Zaman boşluğunun önünde yürek boşluğu: Karşı karşıya, birbirlerine yokluklarını yansıtan iki ayna, aynı hiçlik görüntüsü... Hayalperest bir budalalığın etkisi altındaymış gibi, her şey aynı seviyeye gelir: Artık doruklar da yoktur, uçurumlar da... Yalanlardaki şiir, bir muammanın dürtüsü artık nerede keşfedilir? - Cani özgürlüğünü sınırsız bir şekilde kullanır ve gücünün fikrine karşı koyamaz. Başkalarının hayatına son verme konusunda, o da her birimizle aynı düzeydedir. Eğer düşüncede öldürdüklerimiz hakikaten yok olsalardı, yeryüzünde kimse kalmazdı. İçimizde çekingen bir cellat, hayata geçmemiş bir katil taşırız. İnsan öldürme eğilimlerini kendilerine itiraf etme cüreti olmayanlar da cinayetlerini rüyalarında işlerler, kabuslarını cesetlerle doldururlar.

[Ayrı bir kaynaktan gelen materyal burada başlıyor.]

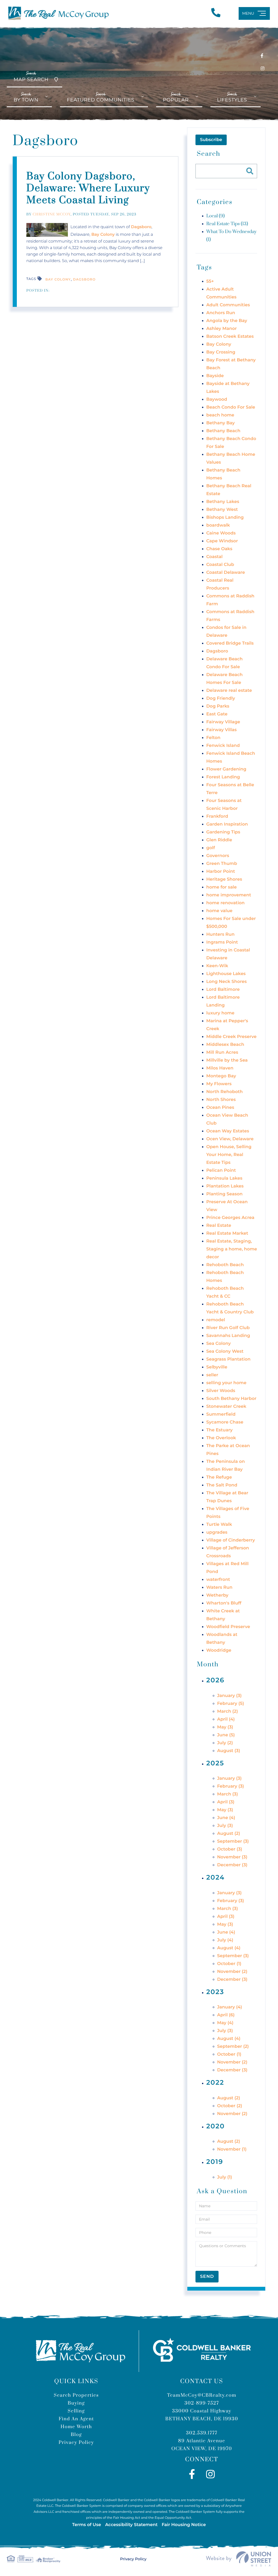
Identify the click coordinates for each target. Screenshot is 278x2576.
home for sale (221, 887)
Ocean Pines (220, 1107)
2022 (215, 2083)
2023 (215, 1992)
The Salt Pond (221, 1485)
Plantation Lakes (225, 1186)
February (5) (230, 1703)
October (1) (229, 1963)
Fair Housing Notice (184, 2524)
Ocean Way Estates (227, 1131)
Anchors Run (220, 313)
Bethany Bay (220, 423)
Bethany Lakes (222, 501)
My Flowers (219, 1084)
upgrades (217, 1532)
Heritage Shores (224, 879)
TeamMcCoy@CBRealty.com (201, 2395)
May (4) (225, 2023)
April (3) (226, 1802)
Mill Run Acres (222, 1052)
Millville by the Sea (227, 1060)
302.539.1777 (201, 2433)
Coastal (214, 556)
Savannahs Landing (228, 1335)
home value (219, 910)
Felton (213, 737)
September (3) (233, 1841)
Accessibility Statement (131, 2524)
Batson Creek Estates (230, 336)
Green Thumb (221, 863)
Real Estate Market (227, 1233)
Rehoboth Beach (225, 1265)
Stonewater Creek (226, 1406)
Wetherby (217, 1595)
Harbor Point (220, 871)
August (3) (228, 1750)
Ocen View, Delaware (230, 1139)
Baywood (216, 399)
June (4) (226, 1817)
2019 (214, 2162)
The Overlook (221, 1438)
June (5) (226, 1735)
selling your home (226, 1383)
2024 (215, 1877)
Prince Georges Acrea (230, 1217)
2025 (215, 1763)
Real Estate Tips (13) (227, 224)
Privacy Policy (133, 2558)
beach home (220, 415)
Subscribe (211, 139)
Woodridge (218, 1650)
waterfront (218, 1579)
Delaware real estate (229, 690)
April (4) (226, 1719)
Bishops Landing (225, 517)
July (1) (224, 2177)
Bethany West (222, 509)
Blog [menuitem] (76, 2435)
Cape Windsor (222, 541)
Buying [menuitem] (76, 2403)
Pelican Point (221, 1170)
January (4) (229, 2007)
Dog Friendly (220, 698)
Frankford (217, 816)
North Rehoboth (224, 1091)
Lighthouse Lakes (226, 973)
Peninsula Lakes (224, 1178)
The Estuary (219, 1430)
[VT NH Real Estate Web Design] (238, 2559)
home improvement (228, 895)
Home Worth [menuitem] (76, 2427)
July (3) (225, 1825)
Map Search (31, 76)
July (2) (225, 1743)
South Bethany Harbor (231, 1398)
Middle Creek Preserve (231, 1036)
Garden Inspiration (227, 824)
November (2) (232, 1971)
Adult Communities (228, 305)
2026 (215, 1680)
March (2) (227, 1711)
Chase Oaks (219, 549)
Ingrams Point (222, 942)
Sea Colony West (225, 1351)
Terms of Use (86, 2524)
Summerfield (221, 1414)
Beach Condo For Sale (230, 407)
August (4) (229, 1948)
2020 (215, 2126)
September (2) (233, 2046)
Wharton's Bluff (223, 1603)
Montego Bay (221, 1076)
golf (210, 848)
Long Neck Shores (226, 981)
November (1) (232, 2149)
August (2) (228, 1833)
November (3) (232, 1857)
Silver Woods (220, 1390)
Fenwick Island (223, 745)
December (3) (232, 1865)
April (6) (226, 2015)
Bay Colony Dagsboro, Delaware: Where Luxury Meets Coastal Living (88, 188)
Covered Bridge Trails (230, 643)
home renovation (225, 903)
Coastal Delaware (225, 572)
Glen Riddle (219, 840)
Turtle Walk (219, 1524)
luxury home (220, 1013)
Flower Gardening (226, 769)
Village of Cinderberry (230, 1540)
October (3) (229, 1849)
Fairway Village (223, 722)
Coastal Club (220, 564)
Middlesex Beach (225, 1044)
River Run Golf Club (228, 1327)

- İnsan kendini Şeytan'da çok fazla bulduğu için O'na tapamaz; ondan bilerek nefret eder; kendinden yüz çevirir ve Tanrı'nın yoksul vasıflarını ayakta tutar.
- Etrafımıza saçtığımız kelimeler oranında ölürüz. Konuşanların sırrı yoktur. Ve hepimiz konuşuruz. Kendimize ihanet eder, kalbimizi teşhir ederiz; her birimiz dile gelmezliğin celladıyızdır; her birimiz sırları, en başta da kendi sırlarımızı yok etmek için yırtınırız.
- Günlere tutunuyoruz, çünkü ölme arzusu fazla mantıksaldır, bundan dolayı da işe yaramazdır.